| Your instructions |
Which lines in the data below contain the string "crest"? Show each one.
◆ ◆ ◆ ◆
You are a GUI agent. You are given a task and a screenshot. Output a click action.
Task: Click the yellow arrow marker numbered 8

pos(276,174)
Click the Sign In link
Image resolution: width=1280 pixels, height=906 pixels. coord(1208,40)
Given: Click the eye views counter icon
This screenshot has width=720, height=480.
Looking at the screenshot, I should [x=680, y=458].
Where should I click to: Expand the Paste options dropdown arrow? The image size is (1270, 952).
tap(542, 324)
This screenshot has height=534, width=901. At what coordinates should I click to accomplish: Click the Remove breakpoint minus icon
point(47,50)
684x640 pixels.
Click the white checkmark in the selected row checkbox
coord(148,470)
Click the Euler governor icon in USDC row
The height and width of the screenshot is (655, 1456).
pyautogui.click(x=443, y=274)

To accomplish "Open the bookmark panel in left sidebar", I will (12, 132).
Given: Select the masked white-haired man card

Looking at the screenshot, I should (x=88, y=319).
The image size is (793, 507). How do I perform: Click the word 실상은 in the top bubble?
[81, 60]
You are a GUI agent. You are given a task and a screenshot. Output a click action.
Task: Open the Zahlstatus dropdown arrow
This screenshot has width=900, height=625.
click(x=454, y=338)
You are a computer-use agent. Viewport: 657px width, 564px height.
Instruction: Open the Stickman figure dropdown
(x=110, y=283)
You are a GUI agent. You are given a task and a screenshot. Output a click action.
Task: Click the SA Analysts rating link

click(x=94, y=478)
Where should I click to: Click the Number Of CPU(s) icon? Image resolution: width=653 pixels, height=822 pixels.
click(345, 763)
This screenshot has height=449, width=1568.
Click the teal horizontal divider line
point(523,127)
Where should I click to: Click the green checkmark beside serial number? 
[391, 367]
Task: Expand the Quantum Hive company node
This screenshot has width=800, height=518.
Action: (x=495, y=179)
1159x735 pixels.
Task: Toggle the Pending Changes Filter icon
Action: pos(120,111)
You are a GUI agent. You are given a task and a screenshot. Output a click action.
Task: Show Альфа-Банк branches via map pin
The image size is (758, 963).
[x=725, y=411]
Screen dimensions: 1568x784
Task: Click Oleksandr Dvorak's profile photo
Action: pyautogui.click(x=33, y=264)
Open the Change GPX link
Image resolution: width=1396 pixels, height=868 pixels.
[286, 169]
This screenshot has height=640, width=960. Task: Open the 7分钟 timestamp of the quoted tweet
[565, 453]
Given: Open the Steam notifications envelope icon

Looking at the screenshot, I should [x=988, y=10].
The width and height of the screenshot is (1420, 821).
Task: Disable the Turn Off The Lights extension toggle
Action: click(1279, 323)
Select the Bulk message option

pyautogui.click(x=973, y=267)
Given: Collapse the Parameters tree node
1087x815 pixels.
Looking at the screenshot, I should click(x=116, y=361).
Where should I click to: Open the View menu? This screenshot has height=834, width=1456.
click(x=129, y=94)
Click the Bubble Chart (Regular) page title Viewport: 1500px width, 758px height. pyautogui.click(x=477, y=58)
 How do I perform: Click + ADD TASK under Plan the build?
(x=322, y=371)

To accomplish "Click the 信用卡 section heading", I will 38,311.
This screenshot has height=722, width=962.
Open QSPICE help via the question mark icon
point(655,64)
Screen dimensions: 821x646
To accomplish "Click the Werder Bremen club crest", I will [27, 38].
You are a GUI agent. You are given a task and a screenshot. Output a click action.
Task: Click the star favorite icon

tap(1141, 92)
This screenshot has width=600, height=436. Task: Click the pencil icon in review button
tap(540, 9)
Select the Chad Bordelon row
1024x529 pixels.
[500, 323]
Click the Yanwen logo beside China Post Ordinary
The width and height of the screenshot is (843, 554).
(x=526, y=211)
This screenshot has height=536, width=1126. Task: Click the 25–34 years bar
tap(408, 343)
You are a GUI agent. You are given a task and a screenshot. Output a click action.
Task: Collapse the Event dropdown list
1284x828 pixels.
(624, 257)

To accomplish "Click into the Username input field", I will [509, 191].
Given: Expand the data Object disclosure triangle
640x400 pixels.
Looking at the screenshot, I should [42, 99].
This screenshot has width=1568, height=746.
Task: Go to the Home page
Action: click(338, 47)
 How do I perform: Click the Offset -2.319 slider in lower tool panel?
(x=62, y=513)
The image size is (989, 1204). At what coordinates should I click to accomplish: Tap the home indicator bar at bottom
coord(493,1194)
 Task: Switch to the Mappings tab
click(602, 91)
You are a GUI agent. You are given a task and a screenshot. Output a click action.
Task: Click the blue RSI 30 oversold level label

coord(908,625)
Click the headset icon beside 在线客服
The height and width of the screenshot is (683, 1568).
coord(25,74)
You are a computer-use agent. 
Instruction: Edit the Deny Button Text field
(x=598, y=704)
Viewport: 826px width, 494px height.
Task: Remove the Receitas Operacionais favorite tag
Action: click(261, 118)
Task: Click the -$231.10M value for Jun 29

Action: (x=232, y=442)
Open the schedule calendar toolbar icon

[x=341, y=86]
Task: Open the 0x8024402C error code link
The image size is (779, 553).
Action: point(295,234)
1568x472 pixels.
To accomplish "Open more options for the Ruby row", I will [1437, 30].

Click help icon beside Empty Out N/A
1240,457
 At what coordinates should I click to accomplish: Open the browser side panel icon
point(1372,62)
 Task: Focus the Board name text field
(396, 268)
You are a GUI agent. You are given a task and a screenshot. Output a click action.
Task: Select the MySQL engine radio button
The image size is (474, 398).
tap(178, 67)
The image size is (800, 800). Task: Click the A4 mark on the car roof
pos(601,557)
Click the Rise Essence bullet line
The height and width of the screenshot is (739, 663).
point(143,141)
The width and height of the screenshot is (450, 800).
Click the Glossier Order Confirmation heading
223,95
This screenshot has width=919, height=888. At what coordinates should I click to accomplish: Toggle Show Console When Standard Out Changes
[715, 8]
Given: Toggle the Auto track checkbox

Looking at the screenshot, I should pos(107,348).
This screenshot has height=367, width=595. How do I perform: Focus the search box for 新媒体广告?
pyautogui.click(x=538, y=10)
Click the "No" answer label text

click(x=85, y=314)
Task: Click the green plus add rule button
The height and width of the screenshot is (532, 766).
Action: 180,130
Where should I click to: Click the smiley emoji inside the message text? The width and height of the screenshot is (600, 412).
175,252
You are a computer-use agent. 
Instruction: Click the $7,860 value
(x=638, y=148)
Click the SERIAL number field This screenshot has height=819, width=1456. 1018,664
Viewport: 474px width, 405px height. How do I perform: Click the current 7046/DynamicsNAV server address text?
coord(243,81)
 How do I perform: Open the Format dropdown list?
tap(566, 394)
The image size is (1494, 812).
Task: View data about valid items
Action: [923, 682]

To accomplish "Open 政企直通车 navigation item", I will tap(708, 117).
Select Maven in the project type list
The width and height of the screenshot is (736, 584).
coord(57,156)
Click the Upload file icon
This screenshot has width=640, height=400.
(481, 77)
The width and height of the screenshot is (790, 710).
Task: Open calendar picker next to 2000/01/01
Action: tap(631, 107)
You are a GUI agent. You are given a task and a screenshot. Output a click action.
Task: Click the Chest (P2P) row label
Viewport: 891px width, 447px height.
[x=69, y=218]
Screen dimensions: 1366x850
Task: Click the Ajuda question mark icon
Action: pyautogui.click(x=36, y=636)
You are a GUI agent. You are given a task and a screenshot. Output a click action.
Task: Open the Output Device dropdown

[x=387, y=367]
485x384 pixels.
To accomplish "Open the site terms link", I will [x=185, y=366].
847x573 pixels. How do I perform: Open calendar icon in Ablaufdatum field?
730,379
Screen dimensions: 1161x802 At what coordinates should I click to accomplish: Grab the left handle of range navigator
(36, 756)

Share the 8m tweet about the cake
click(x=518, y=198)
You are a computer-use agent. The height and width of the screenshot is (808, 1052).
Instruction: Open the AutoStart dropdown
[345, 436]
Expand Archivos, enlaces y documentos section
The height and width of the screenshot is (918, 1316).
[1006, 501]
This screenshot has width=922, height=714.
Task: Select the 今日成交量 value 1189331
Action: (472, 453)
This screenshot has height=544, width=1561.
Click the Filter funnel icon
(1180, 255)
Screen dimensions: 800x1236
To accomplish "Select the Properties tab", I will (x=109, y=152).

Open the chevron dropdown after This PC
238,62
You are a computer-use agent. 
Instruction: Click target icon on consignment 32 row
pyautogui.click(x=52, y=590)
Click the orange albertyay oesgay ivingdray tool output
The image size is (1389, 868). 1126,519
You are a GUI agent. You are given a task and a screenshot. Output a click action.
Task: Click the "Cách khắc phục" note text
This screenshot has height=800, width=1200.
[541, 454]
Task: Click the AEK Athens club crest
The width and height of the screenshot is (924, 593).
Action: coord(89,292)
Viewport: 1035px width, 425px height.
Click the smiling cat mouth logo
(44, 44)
◆ ◆ ◆ ◆
| Reply |
To accomplish "Click the Werder Bremen club crest", I will [27, 38].
Task: Click the AEK Athens club crest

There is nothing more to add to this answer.